So the other day I droppd by my cousin's house for a little while after work because I didn't want to go home and had nowhere better to go or anything better to do. It turned out to be really wierd and cool at the same time. He's getting to the age where he can talk intelligently on a number of subjects, and we ended up just chilling out, talking shop about the stuff I study. It was weird to see him in that arena, but at the same time, I haven't had an intelligent conversation in months, so it was welcome. Anyway, that night made me more certain than I've ever been in what I want to do with my life.
We talked about everything from history to psychology to sociology (I steered away from religion and politics with this one). I've always enjoyed seeing that look of awe at my incredible wealth of knowledge, but I was more satisfied at seeing the wheels turning in his head as I began to explain it all to him in a way he could understand. Everyone has always said I'd make a good teacher, but for the first time I felt like they weren't all jiving me. Here on the Desk I can just ramble and never really get to the point, but with a live audience you get that instant feedback. I could see when he was losing interest, or when he didn't understand a word or a concept, and I found a way to change my approach. I put everything I've done to the test. Being on stage has taught me to accept and relish attention. I knew how to read him like that from studying people like I do, and from knowing him and his responses personally. Improv trained me to think quick on my feet and put words together without thinking. Working with kids at camp and in the scout troop gave me a lesson in how these little people think, and how you have to talk to them like adults so they don't feel patronized, but still find a way to simplify the concept so they can understand. And how you have to keep them entertained at the same time as teaching them. But I had done all that before. What made this different was the subject.
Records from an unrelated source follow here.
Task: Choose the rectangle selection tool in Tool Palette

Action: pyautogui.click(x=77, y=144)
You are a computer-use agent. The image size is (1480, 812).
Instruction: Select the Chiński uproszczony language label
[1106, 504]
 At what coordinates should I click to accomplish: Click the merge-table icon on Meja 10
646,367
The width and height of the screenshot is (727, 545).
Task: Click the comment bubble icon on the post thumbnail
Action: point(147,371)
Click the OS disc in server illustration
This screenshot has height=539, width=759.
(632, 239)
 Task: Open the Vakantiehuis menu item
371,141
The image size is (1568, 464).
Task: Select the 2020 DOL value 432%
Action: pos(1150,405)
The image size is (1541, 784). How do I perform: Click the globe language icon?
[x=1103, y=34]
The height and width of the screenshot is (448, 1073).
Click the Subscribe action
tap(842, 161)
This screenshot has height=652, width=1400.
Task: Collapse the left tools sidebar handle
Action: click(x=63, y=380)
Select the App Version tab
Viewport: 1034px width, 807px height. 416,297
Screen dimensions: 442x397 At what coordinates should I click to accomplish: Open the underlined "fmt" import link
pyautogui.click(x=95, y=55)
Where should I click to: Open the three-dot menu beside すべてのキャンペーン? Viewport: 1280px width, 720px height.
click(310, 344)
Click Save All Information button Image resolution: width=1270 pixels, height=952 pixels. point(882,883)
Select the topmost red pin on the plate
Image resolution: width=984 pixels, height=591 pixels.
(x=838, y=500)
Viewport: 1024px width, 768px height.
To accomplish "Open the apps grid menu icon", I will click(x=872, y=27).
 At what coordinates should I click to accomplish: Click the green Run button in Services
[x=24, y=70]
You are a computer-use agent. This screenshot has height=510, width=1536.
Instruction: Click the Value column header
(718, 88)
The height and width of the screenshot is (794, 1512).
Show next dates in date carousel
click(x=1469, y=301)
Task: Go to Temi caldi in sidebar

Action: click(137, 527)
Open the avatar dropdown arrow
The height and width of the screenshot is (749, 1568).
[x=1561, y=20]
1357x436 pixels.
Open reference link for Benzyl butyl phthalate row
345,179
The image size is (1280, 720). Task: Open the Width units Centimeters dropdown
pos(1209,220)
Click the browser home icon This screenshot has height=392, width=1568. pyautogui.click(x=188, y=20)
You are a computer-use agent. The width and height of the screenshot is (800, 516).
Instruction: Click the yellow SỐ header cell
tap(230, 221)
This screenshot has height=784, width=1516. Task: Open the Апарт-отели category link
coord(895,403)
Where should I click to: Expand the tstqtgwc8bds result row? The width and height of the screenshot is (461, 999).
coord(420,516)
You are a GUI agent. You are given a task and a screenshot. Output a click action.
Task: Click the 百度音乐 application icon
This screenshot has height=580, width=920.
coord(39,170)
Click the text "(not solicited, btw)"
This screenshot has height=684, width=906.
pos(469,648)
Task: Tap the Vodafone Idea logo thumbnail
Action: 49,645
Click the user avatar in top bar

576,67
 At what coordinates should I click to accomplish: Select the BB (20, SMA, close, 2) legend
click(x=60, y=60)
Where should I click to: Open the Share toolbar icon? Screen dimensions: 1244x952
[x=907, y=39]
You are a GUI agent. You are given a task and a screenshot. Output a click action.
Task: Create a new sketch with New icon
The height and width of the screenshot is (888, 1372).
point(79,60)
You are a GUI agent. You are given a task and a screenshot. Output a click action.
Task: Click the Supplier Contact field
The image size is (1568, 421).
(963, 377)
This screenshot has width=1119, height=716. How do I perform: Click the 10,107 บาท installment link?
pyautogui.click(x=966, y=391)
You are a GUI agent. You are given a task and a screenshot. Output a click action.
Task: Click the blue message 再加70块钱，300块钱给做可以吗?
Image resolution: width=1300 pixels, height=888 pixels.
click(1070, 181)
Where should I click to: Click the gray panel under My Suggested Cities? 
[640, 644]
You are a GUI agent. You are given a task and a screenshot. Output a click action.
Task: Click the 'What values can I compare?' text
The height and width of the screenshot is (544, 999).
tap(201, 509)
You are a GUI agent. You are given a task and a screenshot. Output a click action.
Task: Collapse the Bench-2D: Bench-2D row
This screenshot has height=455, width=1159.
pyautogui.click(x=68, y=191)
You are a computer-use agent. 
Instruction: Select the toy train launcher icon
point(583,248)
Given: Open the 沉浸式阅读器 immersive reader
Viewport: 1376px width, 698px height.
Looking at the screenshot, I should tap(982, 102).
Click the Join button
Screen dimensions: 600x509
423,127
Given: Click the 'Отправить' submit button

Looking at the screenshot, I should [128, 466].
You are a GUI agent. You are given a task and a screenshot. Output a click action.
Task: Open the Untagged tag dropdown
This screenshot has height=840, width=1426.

In scouts I'm always doing first aid or leave no trace, and those are all well and good, but that night, for the first time, I was teaching history, and it was more than I thought it could be. Everybody thinks history is boring because it's all names and dates, and he was no different, and I expected that. But I got him to see it like I see it. I got him to see that history isn't just stuff that happened to happen a long time ago, but that it's everything that is and has ever been, that the way we live, indeed his very existence, is a product of the course of history. That it's not just the happenstance of a series of events to be memorized, but a living, intertwining, constantly changing beast. Later I asked him what subjects he likes in school and he said math, and that's when he realized he had just engaged in an academic conversation about history. He now agrees that a knowledge of practical and relevant history is critical to a satisfying engagement in whatever you intend to pursue. You can know all the math and science there is to know, and indeed we need people to know those things, but (as I have said before) "Unless you know some history, you don't know jack shit about a damn thing." Without history, you cannot know who you are or why things happen the way they do in the world.
Anyway, point is I was able to give another person some amount of appreciation for a matter for which I have a great passion, and I did so by speaking on said matter with a degree of passion, intelligence, and the ability to read my audience and adapt. I have taught many sorts of people many sorts of things, and I have performed in many venues, but, ladies and gentlemen, as of that night, I can call myself history teacher. And a damn good one with a damn fine gift (and the accompanying responsibility).